Just 0.5% of global GDP needed to reach net-zero by 2050, report finds

By scaling up energy efficiency efforts and deploying renewable energy generation capacity far more rapidly, the world could "technically and economically" transition to net-zero by 2050 for the cost of less than 1% of global GDP annually through to mid-century.

Just 0.5% of global GDP needed to reach net-zero by 2050, report finds

The report recommends that all additional electricity generation capacity built from 2021 should be zero-carbon

That is the key conclusion of a new report from the Energy Transitions Commission (ETC), backed by 40 leaders from major energy companies, finance giants, high-emitting sectors like steel and transport and bodies such as the World Resources Institute (WRI).

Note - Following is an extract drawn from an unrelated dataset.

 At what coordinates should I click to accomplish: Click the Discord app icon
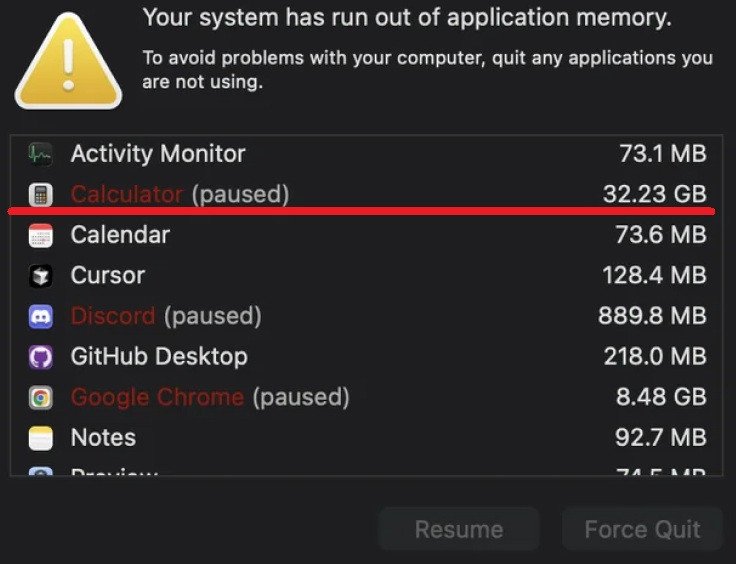(x=40, y=317)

Corporate backers include the likes of ArcelorMittal, Shell, Tata Group and Volvo.

Entitled ‘Making Mission Possible: Delivering a Net-zero Economy’, the report urges policymakers to enact changes within the next decade that will help create zero-carbon energy systems with no permanent reliance on offsetting or carbon removal.

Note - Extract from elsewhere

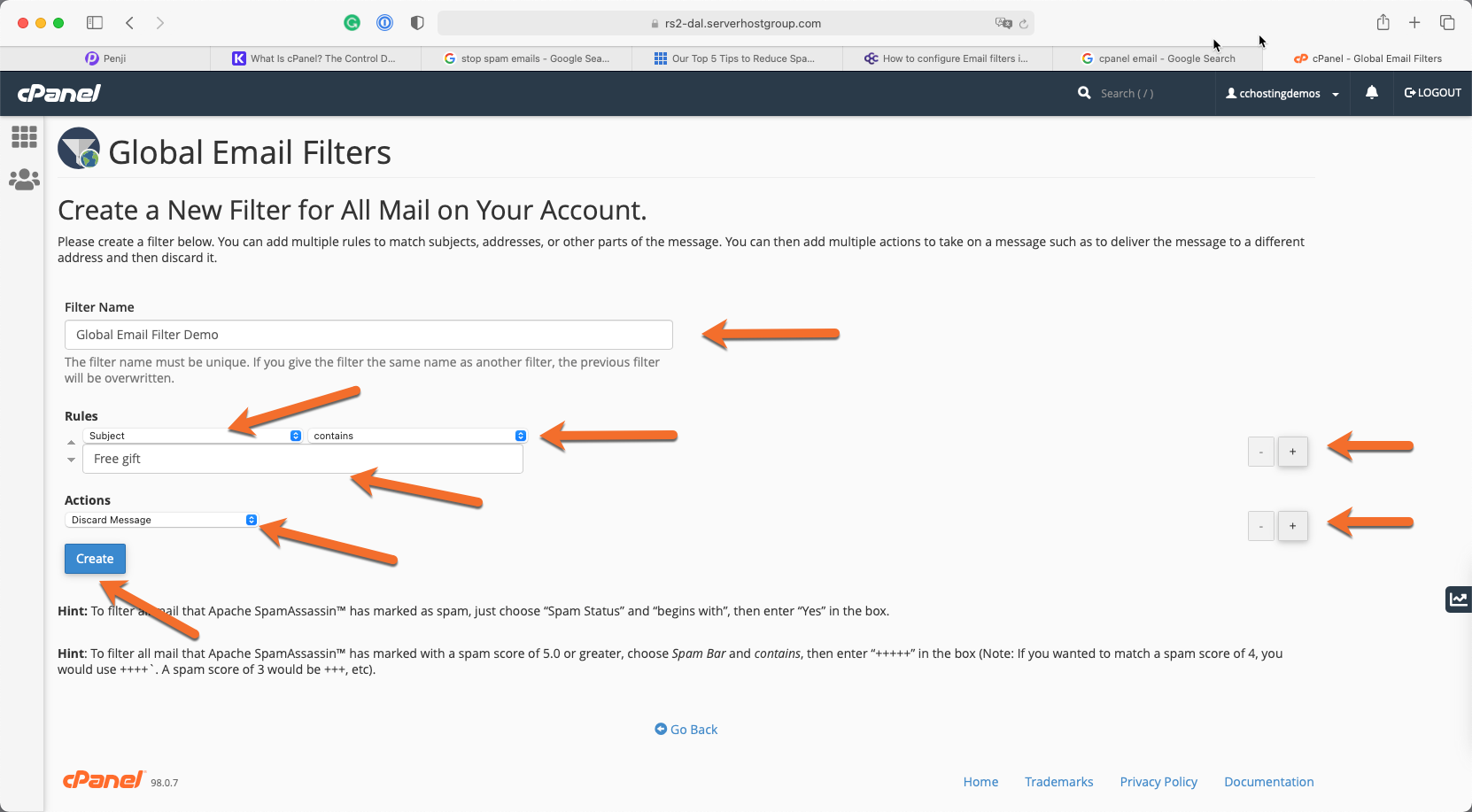Click the notifications bell icon
Screen dimensions: 1472x812
1371,93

Under an overarching recommendation that no new coal-fired power capacity should be built and that all growth in electricity generation capacity should now be accounted for with zero-carbon sources – both because of the moral and environmental imperative to do so and the rapidly falling costs of renewables – the report outlines three transitions which must happen if the world is to deliver a net-zero transition which is politically acceptable, economically viable and for which the technologies exist.

First, energy efficiency measures and circular economy models must be dramatically scaled up – particularly in the global South – to improve living standards, cut the costs of the transition and ensure that technologies like hydrogen can be scaled up. Adequate policy provisions could cut the energy consumption of the automotive sector in half, the aviation sector by 30-45% and heat for buildings by 20-50%, it states.

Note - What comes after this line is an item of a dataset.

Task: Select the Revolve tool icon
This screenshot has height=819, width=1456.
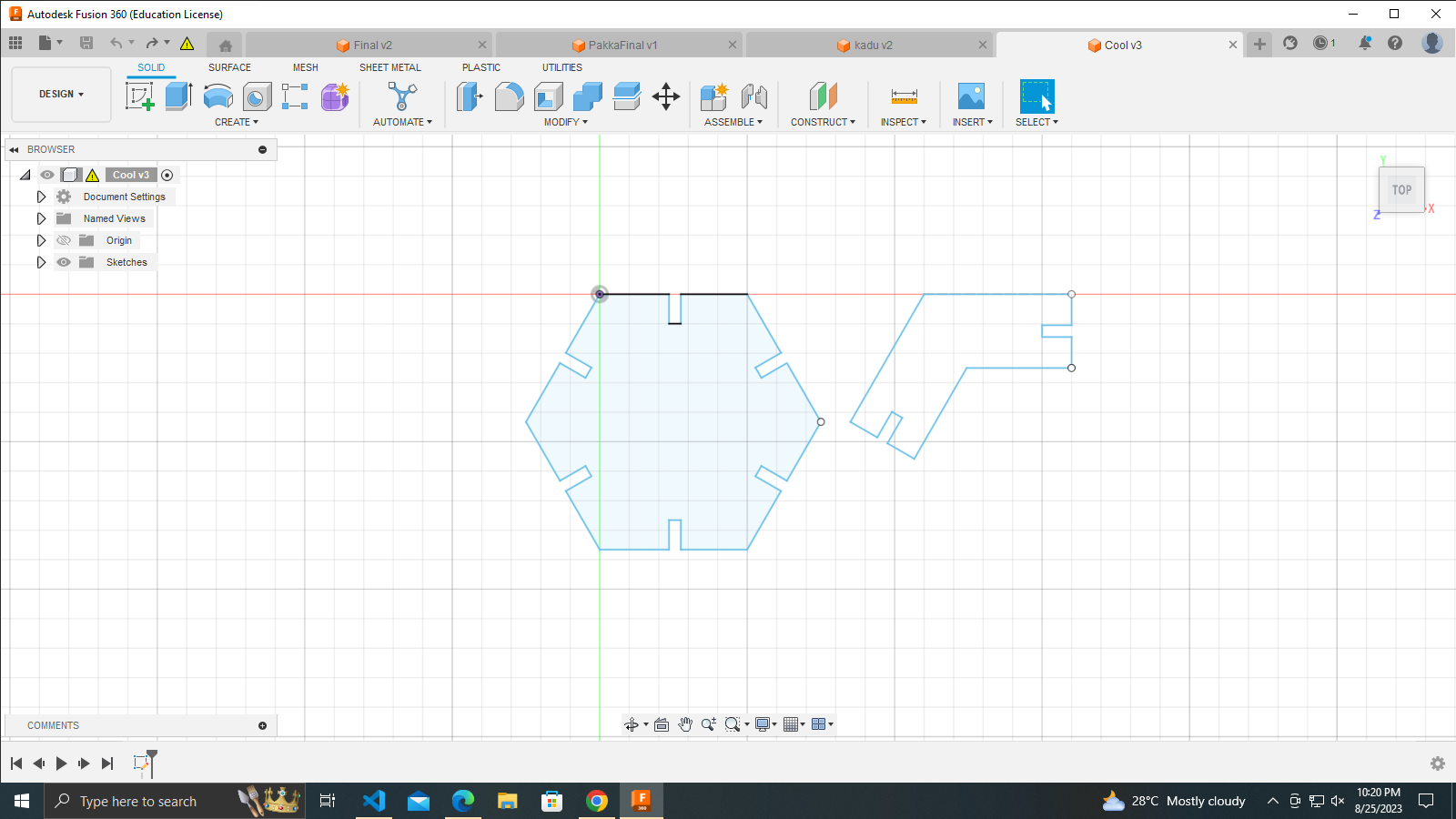Action: click(217, 96)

This, compounded by increased investment from the private and public sectors, will help ensure that clean power generation capacity is installed at a pace five to six times higher than present levels, the report states. Most of this additionality will be accounted for by technologies which have already matured, such as onshore and offshore wind and solar PV. However, hydrogen will also need to be scaled up to reach 7,000-10,000 Mt of production annually and production processes will need to be decarbonized. Wood Mackenzie analysis found that less than 1% of hydrogen produced in 2019 was ‘green’ (i.e. produced using renewables). Biofuels and synthetic fuels must also be scaled up, but the report does not specify by how much. According to the ETC, fossil fuels do have a small role to play to 2050 and beyond.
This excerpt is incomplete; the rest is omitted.